23. Any redemption notice for Bullion delivered to the Registrar and Transfer Agent regarding a Unitholder's intent to redeem Units that the Registrar and Transfer Agent or the Manager, in their sole discretion, determines to be incomplete, not in proper form, not duly executed or not for the Minimum Bullion Redemption Amount will for all purposes be void and of no effect, and the redemption privilege to which it relates will be considered for all purposes not to have been exercised thereby. If the Registrar and Transfer Agent and the Manager determine that the redemption notice for Bullion does not comply with the applicable requirements, the Registrar and Transfer Agent will provide a notice explaining the deficiency to the Unitholder's broker.

24. If the redemption notice for Bullion is determined to have complied with the applicable requirements, the Registrar and Transfer Agent and the Manager will determine on the last Business Day of the applicable month the amount of Bullion and the amount of cash that will be delivered to the redeeming Unitholder. Also on the last Business Day of the applicable month, the redeeming Unitholder's broker will deliver the redeemed Units to CDS or DTC, as the case may be, for cancellation.

25. Due to the fact that London Good Delivery bars of gold vary in weight from 350 to 430 troy ounces and London Good Delivery bars of silver vary in weight from 750 to 1,000 troy ounces, the Registrar and Transfer Agent and the Manager will have some discretion on the amount of Bullion the redeeming Unitholder will receive based on the weight of London Good Delivery bars of gold and silver owned by the Trust and the amount of cash necessary to cover the expenses associated with the redemption and delivery that must be paid by the redeeming Unitholder. In addition, the amount of Bullion a redeeming Unitholder may be entitled to receive will be determined by the Filer by allocating the Redemption Amount between the applicable Bullion Redemption Amounts in addition to meeting the requirement for a minimum aggregate redemption amount. Notwithstanding the foregoing, a redeeming Unitholder may not receive Bullion in the proportions then held by the Trust and, if the Trust does not have a London Good Delivery bar of a particular metal in inventory of a value equal to or less than the applicable Bullion Redemption Amount, the redeeming Unitholder will not receive any of that metal. Once such determination has been made, the Registrar and Transfer Agent will inform the broker through which the Unitholder has delivered its Bullion redemption notice of the amount of Bullion and cash that the redeeming Unitholder will receive upon the redemption of the Unitholder's Units.

26. Based on instructions from the Manager, the Bullion Custodian or any subsequently appointed custodian will release the requisite amount of Bullion from such custodian or sub-custodian's custody to the armoured transportation service carrier and such release will constitute delivery of such Bullion by the Trust to the redeeming Unitholder and the payment of the portion of the applicable Bullion Redemption Amount that is to be paid in Bullion. As directed by the Manager, any cash to be received by a redeeming Unitholder in connection with a redemption of Units for Bullion will be delivered or caused to be delivered by the Manager to the Unitholder's account within 10 Business Days after the month in which the redemption is processed.

• **Exercise instructions**:
**A.** Condense the paragraph of the bullion redemption excerpt that begins "If the redemption notice for Bullion is determined" into a short bulleted list that keeps its main facts.
**B.** Reproduce verbatim the passage of the bullion redemption excerpt starting with "26. Based on" and going on through "redemption is processed.".
The material that comes next is from a separate source, not from the bullion redemption excerpt.

• **Supplied information**:
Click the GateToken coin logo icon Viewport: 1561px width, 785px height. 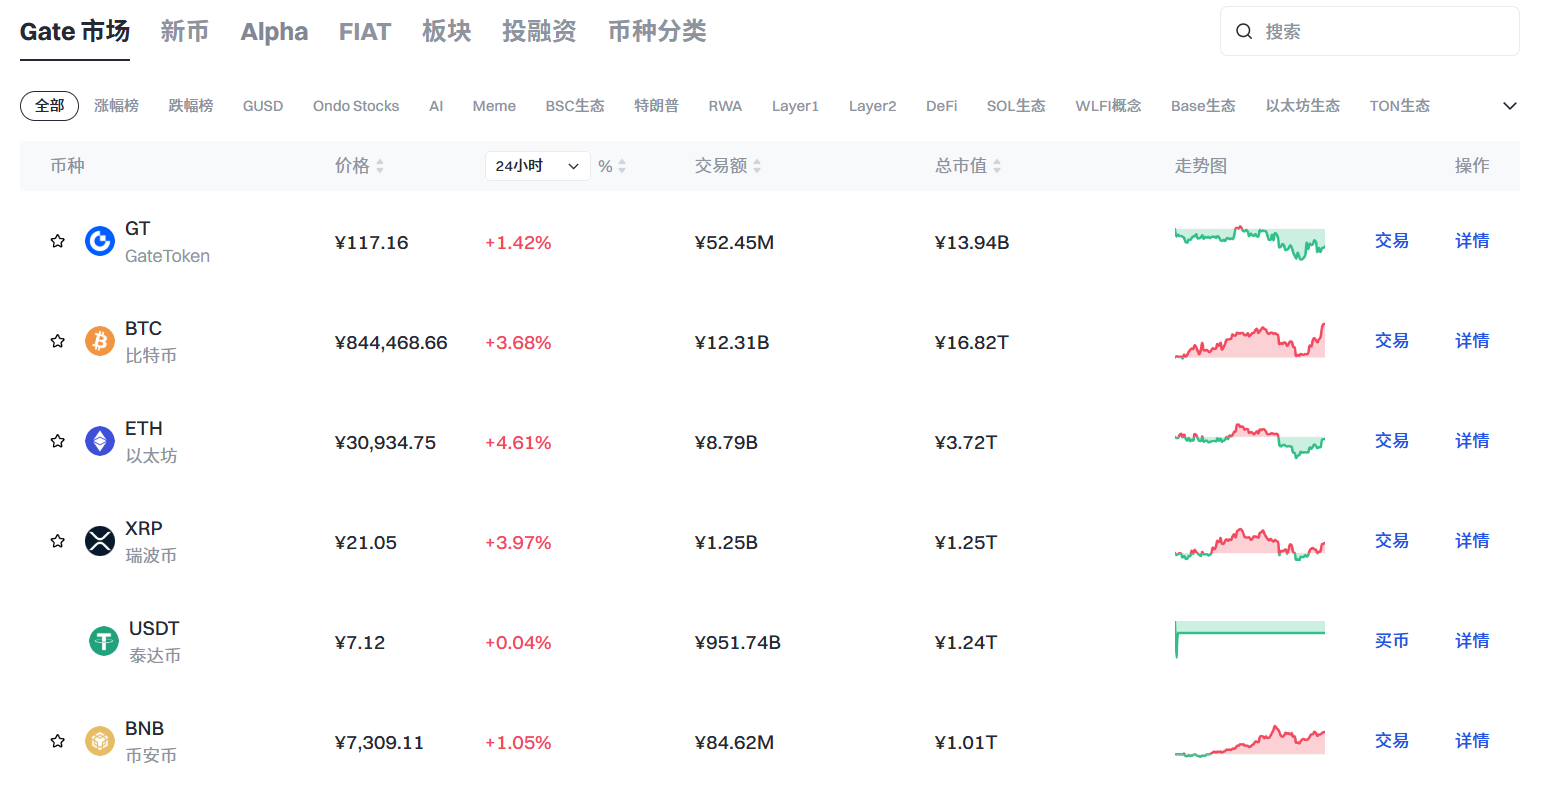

• **Exercise answers**:
**A.**
- If a Bullion redemption notice meets the applicable requirements, the Registrar and Transfer Agent and the Manager determine how much Bullion and how much cash the redeeming Unitholder will receive.
- They make this determination on the last Business Day of the applicable month.
- On that same day, the redeeming Unitholder's broker delivers the redeemed Units to CDS or DTC, as applicable, for cancellation.

**B.**
26. Based on instructions from the Manager, the Bullion Custodian or any subsequently appointed custodian will release the requisite amount of Bullion from such custodian or sub-custodian's custody to the armoured transportation service carrier and such release will constitute delivery of such Bullion by the Trust to the redeeming Unitholder and the payment of the portion of the applicable Bullion Redemption Amount that is to be paid in Bullion. As directed by the Manager, any cash to be received by a redeeming Unitholder in connection with a redemption of Units for Bullion will be delivered or caused to be delivered by the Manager to the Unitholder's account within 10 Business Days after the month in which the redemption is processed.